Everywhere in the world women live longer than men – but this was not always the case. The available data from rich countries shows that women didn’t live longer than men in the 19th century. What is the reason women have a longer life span than men? Why does this benefit increase over time? We have only a small amount of evidence and the evidence isn’t sufficient to support an informed conclusion. We are aware that behavioral, biological and environmental factors all contribute to the fact that women live longer than men; however, we aren’t sure what the contribution of each factor is.
In spite of the precise number of pounds, we know that a large portion of the reason women live longer than men today and not in the past, Theglobalfederation.org/profile.php?id=460049 has to be due to the fact that some fundamental non-biological factors have changed. These factors are changing. Some are well known and relatively straightforward, like the fact that men smoke more often. Others are more complicated. For example, there is evidence that in rich countries the female advantage increased in part because infectious diseases used to affect women disproportionately a century ago, so advances in medicine that reduced the long-term health burden from infectious diseases, especially for survivors, ended up raising women’s longevity disproportionately.

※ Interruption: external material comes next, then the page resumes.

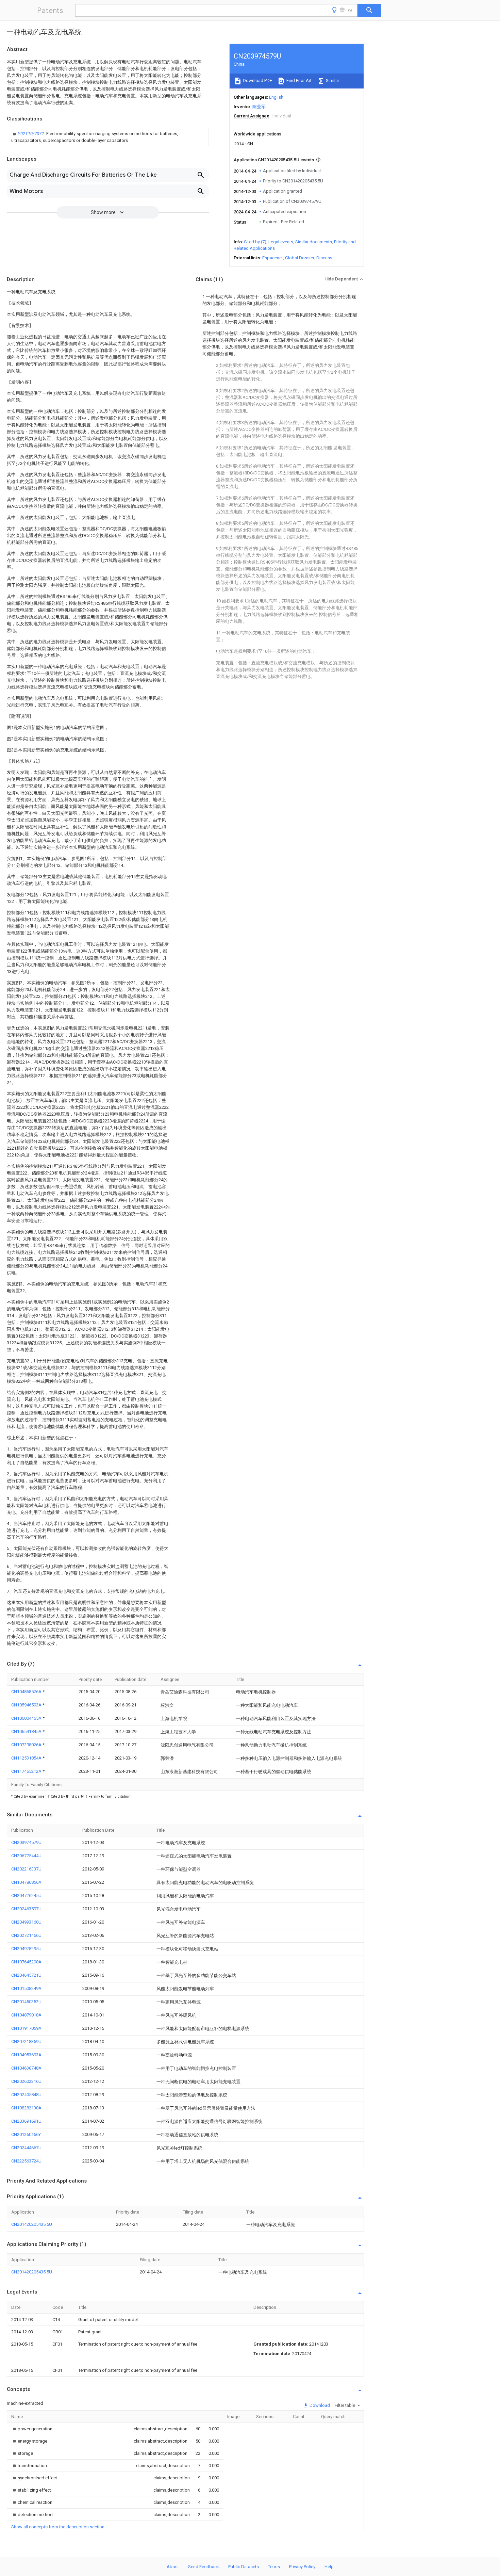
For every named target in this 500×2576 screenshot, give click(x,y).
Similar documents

Everywhere in the world women tend to live longer than men
The first chart below shows life expectancy at birth for men and women. We can see that every country is above the diagonal line of parity – this means in all countries that a baby girl can be expected to live for longer than a new boy.1
This chart is interesting in that it shows that, while the advantage for women is present everywhere, global differences are significant. In Russia women are 10 years older than men. In Bhutan the difference is less than half a year.
The advantage of women in terms of life expectancy was lower in countries with higher incomes than it is today.
Let’s examine the way that female advantages in longevity has changed over time. The chart below shows gender-based and female-specific life expectancy when they were born in the US during the period 1790 until 2014. Two specific points stand out.
First, there is an upward trend. Women and men living in America are living longer than they used to 100 years ago. This is in line with historical increases in life expectancy everywhere in the world.
The second is that there is an ever-widening gap: female advantage in life expectancy used be extremely small however it increased dramatically over the course of the last century.
If you select the option «Change country from the chart, you will be able to confirm that the two points are also applicable to other countries that have available data: Sweden, France and the UK.